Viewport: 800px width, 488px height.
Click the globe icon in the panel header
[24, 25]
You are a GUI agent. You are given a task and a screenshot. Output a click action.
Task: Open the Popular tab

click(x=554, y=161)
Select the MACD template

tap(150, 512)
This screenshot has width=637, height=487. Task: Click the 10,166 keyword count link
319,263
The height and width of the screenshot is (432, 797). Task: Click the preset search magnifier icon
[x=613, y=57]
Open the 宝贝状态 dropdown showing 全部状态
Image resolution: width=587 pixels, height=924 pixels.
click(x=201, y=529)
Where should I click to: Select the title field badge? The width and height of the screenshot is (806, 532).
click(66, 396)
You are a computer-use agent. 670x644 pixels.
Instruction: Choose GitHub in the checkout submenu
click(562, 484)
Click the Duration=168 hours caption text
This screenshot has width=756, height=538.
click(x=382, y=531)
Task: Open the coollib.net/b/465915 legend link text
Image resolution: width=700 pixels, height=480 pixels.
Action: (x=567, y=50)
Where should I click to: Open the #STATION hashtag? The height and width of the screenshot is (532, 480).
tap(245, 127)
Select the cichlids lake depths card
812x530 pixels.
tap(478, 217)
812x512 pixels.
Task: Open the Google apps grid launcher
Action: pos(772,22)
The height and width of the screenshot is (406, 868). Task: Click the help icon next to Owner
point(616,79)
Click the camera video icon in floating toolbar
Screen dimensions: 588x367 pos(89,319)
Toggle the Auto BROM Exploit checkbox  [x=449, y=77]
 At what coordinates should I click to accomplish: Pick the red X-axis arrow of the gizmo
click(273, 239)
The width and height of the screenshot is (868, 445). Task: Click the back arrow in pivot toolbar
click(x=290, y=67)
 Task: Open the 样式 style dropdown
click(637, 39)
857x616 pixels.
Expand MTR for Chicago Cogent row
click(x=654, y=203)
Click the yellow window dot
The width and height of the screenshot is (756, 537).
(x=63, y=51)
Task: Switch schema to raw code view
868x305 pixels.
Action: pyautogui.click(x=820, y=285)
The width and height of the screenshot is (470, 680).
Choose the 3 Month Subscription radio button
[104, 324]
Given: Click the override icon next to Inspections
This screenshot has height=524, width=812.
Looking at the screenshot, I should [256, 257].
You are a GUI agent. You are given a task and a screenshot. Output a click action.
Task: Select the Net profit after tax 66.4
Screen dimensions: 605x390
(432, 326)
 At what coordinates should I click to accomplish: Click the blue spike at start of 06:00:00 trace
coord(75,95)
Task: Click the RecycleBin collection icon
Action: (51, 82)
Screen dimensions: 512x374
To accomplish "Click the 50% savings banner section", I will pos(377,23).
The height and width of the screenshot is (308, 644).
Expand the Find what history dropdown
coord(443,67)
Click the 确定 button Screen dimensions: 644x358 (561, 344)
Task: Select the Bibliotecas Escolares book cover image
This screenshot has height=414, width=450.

-*-

The task:
Reproduce the listing above precisely.

Response to the exercise:
Viewport: 800px width, 488px height.
Click the globe icon in the panel header
[24, 25]
You are a GUI agent. You are given a task and a screenshot. Output a click action.
Task: Open the Popular tab

click(x=554, y=161)
Select the MACD template

tap(150, 512)
This screenshot has width=637, height=487. Task: Click the 10,166 keyword count link
319,263
The height and width of the screenshot is (432, 797). Task: Click the preset search magnifier icon
[x=613, y=57]
Open the 宝贝状态 dropdown showing 全部状态
Image resolution: width=587 pixels, height=924 pixels.
click(x=201, y=529)
Where should I click to: Select the title field badge? The width and height of the screenshot is (806, 532).
click(66, 396)
You are a computer-use agent. 670x644 pixels.
Instruction: Choose GitHub in the checkout submenu
click(562, 484)
Click the Duration=168 hours caption text
This screenshot has width=756, height=538.
click(x=382, y=531)
Task: Open the coollib.net/b/465915 legend link text
Image resolution: width=700 pixels, height=480 pixels.
Action: (x=567, y=50)
Where should I click to: Open the #STATION hashtag? The height and width of the screenshot is (532, 480).
tap(245, 127)
Select the cichlids lake depths card
812x530 pixels.
tap(478, 217)
812x512 pixels.
Task: Open the Google apps grid launcher
Action: pos(772,22)
The height and width of the screenshot is (406, 868). Task: Click the help icon next to Owner
point(616,79)
Click the camera video icon in floating toolbar
Screen dimensions: 588x367 pos(89,319)
Toggle the Auto BROM Exploit checkbox  [x=449, y=77]
 At what coordinates should I click to accomplish: Pick the red X-axis arrow of the gizmo
click(273, 239)
The width and height of the screenshot is (868, 445). Task: Click the back arrow in pivot toolbar
click(x=290, y=67)
 Task: Open the 样式 style dropdown
click(637, 39)
857x616 pixels.
Expand MTR for Chicago Cogent row
click(x=654, y=203)
Click the yellow window dot
The width and height of the screenshot is (756, 537).
(x=63, y=51)
Task: Switch schema to raw code view
868x305 pixels.
Action: pyautogui.click(x=820, y=285)
The width and height of the screenshot is (470, 680).
Choose the 3 Month Subscription radio button
[104, 324]
Given: Click the override icon next to Inspections
This screenshot has height=524, width=812.
Looking at the screenshot, I should [256, 257].
You are a GUI agent. You are given a task and a screenshot. Output a click action.
Task: Select the Net profit after tax 66.4
Screen dimensions: 605x390
(432, 326)
 At what coordinates should I click to accomplish: Click the blue spike at start of 06:00:00 trace
coord(75,95)
Task: Click the RecycleBin collection icon
Action: (51, 82)
Screen dimensions: 512x374
To accomplish "Click the 50% savings banner section", I will pos(377,23).
The height and width of the screenshot is (308, 644).
Expand the Find what history dropdown
coord(443,67)
Click the 确定 button Screen dimensions: 644x358 (561, 344)
Task: Select the Bibliotecas Escolares book cover image
This screenshot has height=414, width=450.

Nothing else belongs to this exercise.